Lilly commits additional $4.5 billion in Indiana manufacturing sites

May 6, 2026 9:09 AM EDT

Eli Lilly logo is shown on one of the company's offices in San Diego, California, U.S., September 17, 2020. REUTERS/Mike Blake

May 6 (Reuters) - Eli Lilly ‌said on Wednesday ​it ​would invest $4.5 billion more across two of its three manufacturing sites in Indiana, bringing the U.S. drugmaker's total capital expansion commitments ‌in the state since 2020 to more than $21 billion.

The additional ⁠investment aims to support planned production of Foundayo, Lilly's newly approved once-daily oral weight-loss ‌pill, and retatrutide, its next-generation ‌obesity candidate in late-stage development.

Since last year, global drugmakers have been ramping up U.S. manufacturing and stockpiling inventory as the Trump administration moves ​to impose 100% tariffs on branded drugs unless companies cut prices or make medicines domestically.

Lilly said the latest investment would incorporate new ⁠process designs and technologies at one of its future active pharmaceutical ingredient (API) sites and at its ​first dedicated genetic medicine manufacturing facility.

Its newly opened Lebanon Advanced Therapies facility will support both clinical and commercial production ​of genetic medicines from research-stage development through ‌large-scale commercial supply.

The site is the first of three planned on the Lebanon campus, which will also include ⁠Lilly Lebanon API and the Lilly Medicine Foundry.

"When our Lebanon API site opens in 2027, it will be the largest API production site in U.S. history, a ⁠commitment we chose to build here, at home," said CEO David Ricks.

Lilly's U.S. capital ​expansion commitments since 2020 total more than $50 billion.
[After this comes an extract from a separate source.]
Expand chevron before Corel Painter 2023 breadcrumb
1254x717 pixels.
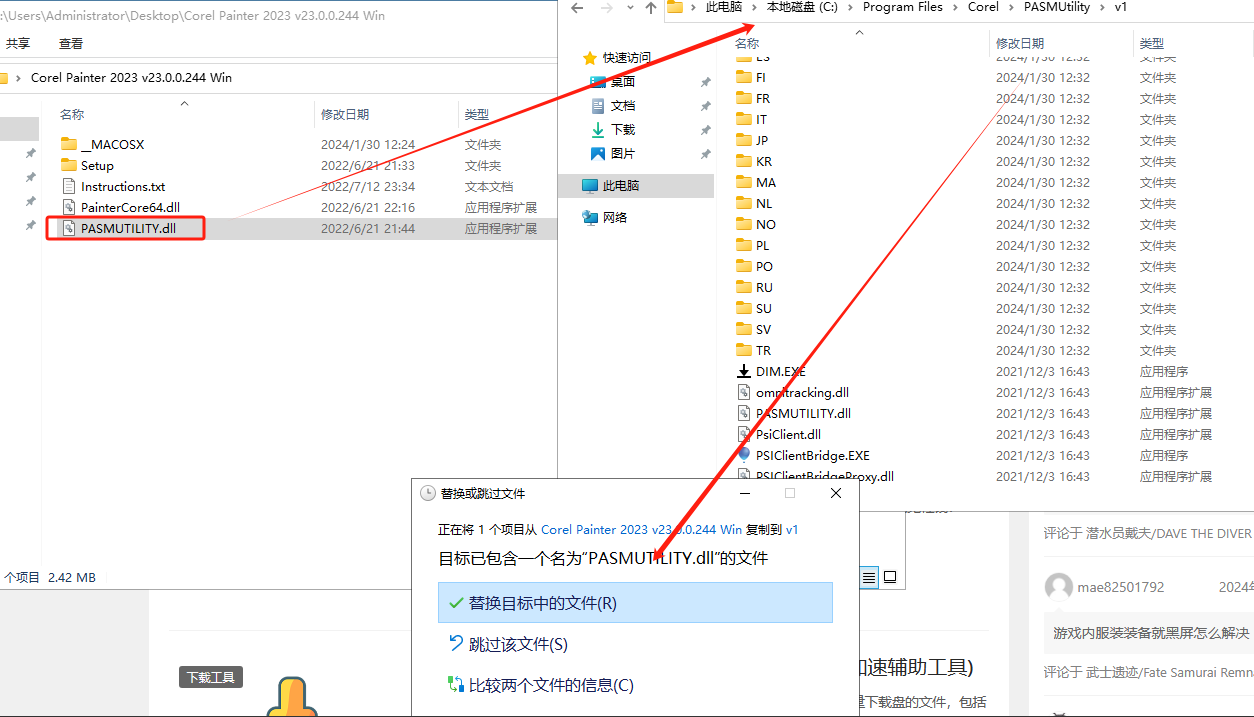pos(18,77)
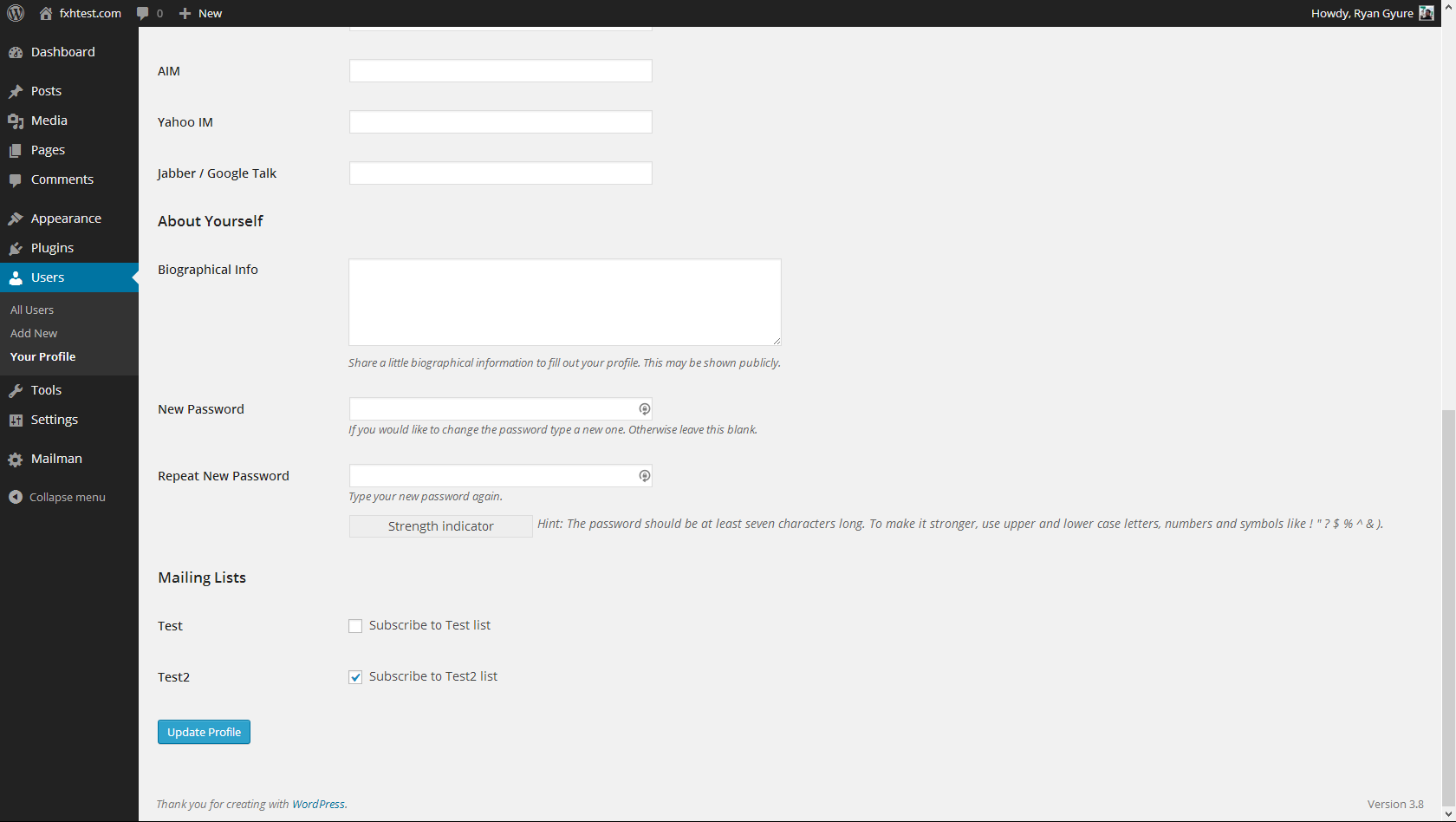
Task: Click into the Biographical Info textarea
Action: (565, 302)
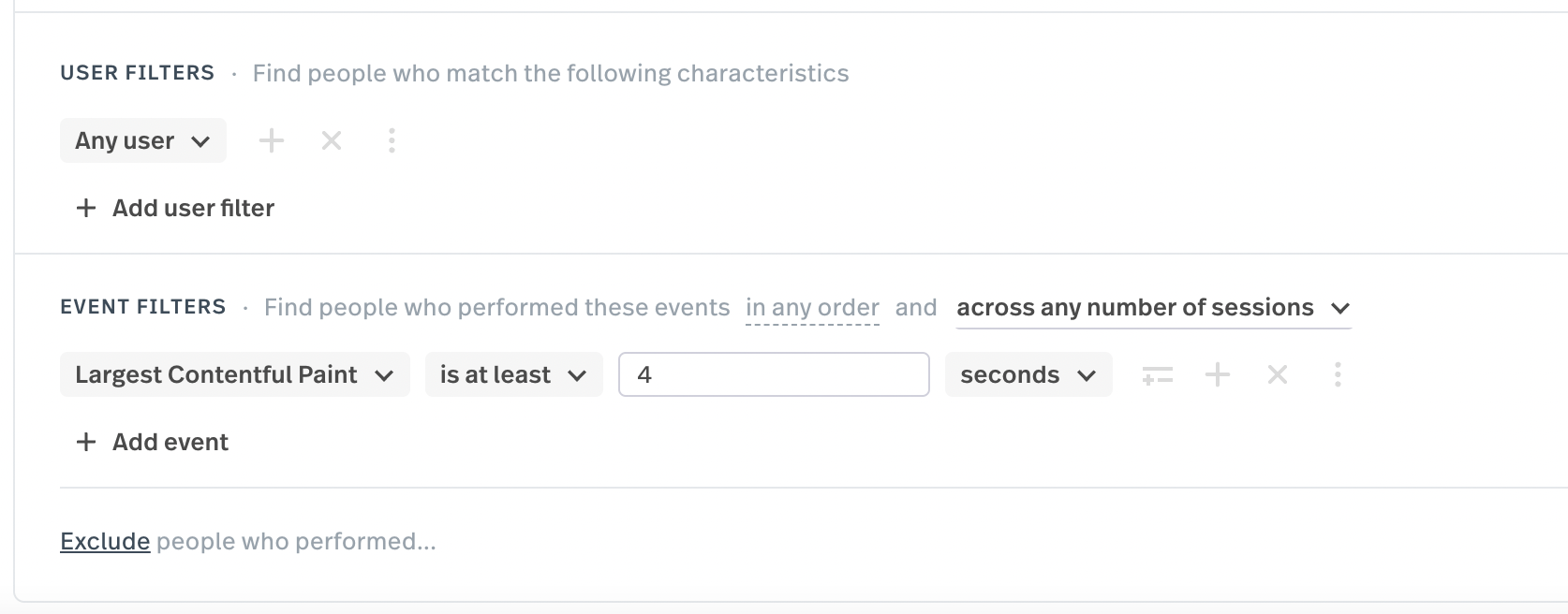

It plans to break ground on several of its recently announced U.S. manufacturing sites this year.

Separately, Bloomberg News reported ‌on Wednesday that Lilly is looking to sell about $8 billion of bonds as part of an effort to ‌fund its acquisition spree.

Lilly has spent more than $30 billion in deals this year, ⁠according to Dealogic data, as ‌large drugmakers look to ​diversify their portfolio and boost their pipelines ahead of upcoming patent losses.